**What the task requires**. Reproduce verbatim the lines below, from the line containing "Select the Final Blow participant entry" up to and including the line containing "[x=272, y=433]", omitting the pictures.

**Data for processing**.
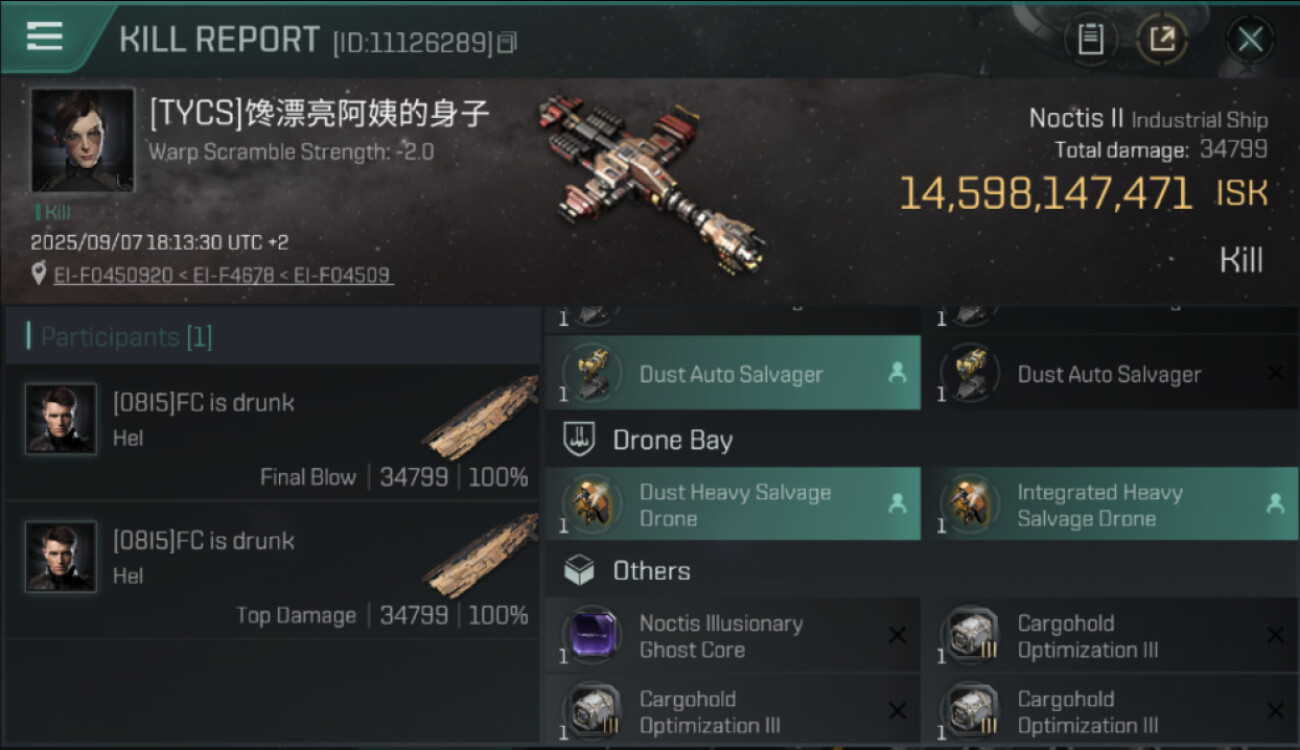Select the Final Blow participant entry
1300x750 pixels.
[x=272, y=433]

...

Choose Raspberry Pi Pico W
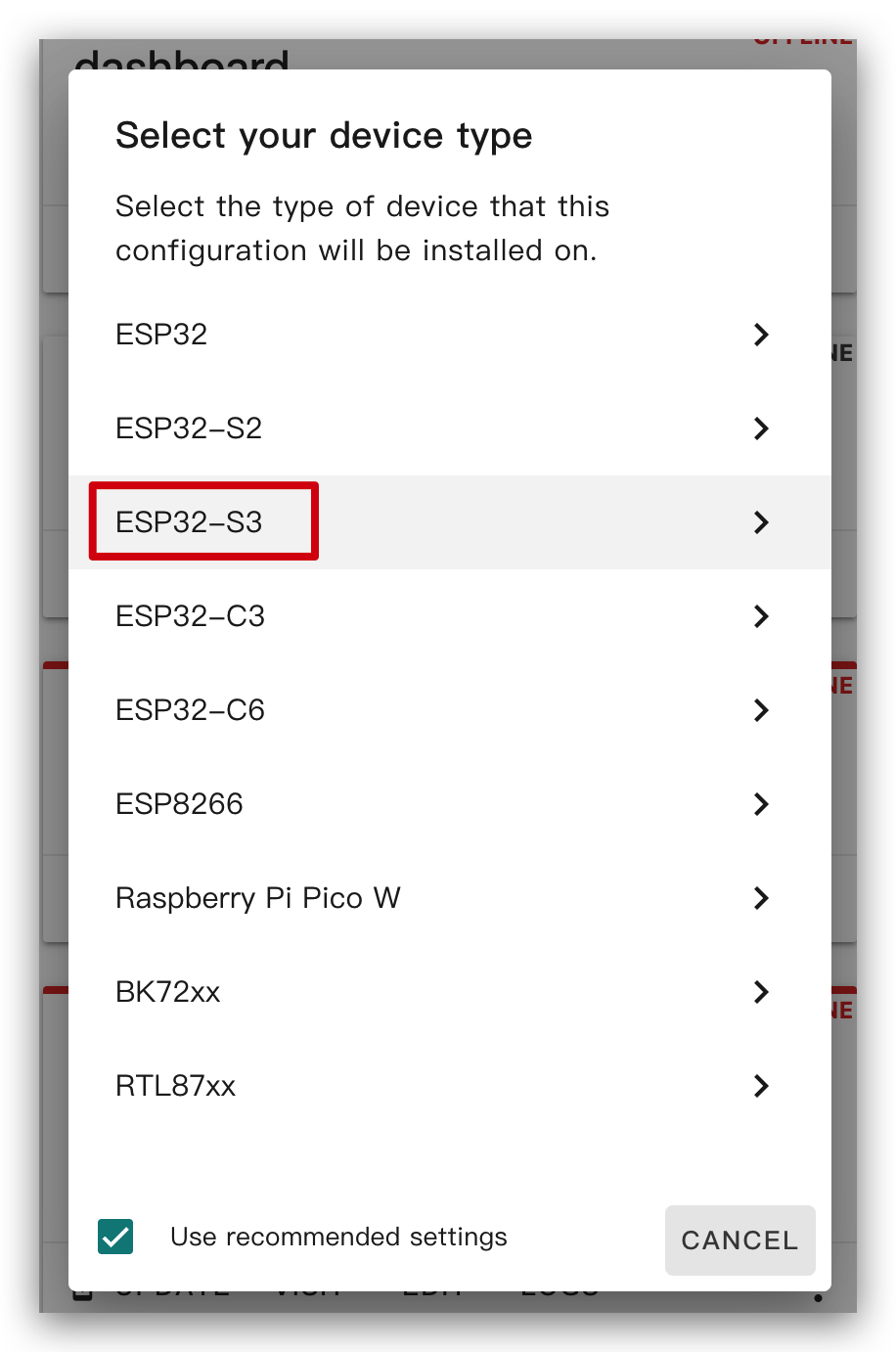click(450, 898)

**Output of the exercise**.
Select the Final Blow participant entry
1300x750 pixels.
[x=272, y=433]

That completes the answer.